Anche la regia di Eastwood è particolarmente asciutta e tradizionale, in fondo Gran Torino è un film che sotto il punto di vista artistico non offre nulla di nuovo e non può essere visto come la conferma del talento del regista californiano.

In realtà per comprendere in pieno i meriti di questo film bisogna in parte andare oltre la mera visione di quello che propone ma cercare di analizzare ciò che invece cerca di rappresentare.
È sotto questo punto di vista che si nota il valore aggiunto di questo lavoro, ovvero la capacità di leggere i tempi, di proporre una storia semplice con personaggi anche abbastanza convenzionali ma proporla nel momento giusto in cui l'America dimostra di aver bisogno di storie così.
Come altro giustificare lo straordinario successo che ha portato gli incassi in patria a qualcosa come 150 milioni di dollari, pur potendo contare su un budget ridotto?
Gli ultimi film di Eastwood non hanno avuto grandi riscontri economici, pur essendo state delle pellicole di ottima qualità.

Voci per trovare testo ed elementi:
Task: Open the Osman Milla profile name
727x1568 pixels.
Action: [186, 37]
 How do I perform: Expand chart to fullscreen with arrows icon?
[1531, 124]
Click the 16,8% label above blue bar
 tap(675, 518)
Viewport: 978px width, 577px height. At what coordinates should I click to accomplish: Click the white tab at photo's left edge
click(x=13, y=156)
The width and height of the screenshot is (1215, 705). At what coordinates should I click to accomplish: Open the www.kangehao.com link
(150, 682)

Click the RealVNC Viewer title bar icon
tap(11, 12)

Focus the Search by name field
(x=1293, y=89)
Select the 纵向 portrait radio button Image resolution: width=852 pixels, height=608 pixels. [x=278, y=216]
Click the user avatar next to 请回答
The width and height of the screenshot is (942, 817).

CONSEGNE:
1. Secondo la recensione di Gran Torino, a quanto sono arrivati gli incassi del film in patria?
2. Ricopia parola per parola dalla recensione di Gran Torino il tratto che comincia con le parole contenenti "Come altro giustificare" e finisce con "di ottima qualità.".

RISPOSTE ALLE CONSEGNE:
1. A circa 150 milioni di dollari.

2.
Come altro giustificare lo straordinario successo che ha portato gli incassi in patria a qualcosa come 150 milioni di dollari, pur potendo contare su un budget ridotto?
Gli ultimi film di Eastwood non hanno avuto grandi riscontri economici, pur essendo state delle pellicole di ottima qualità.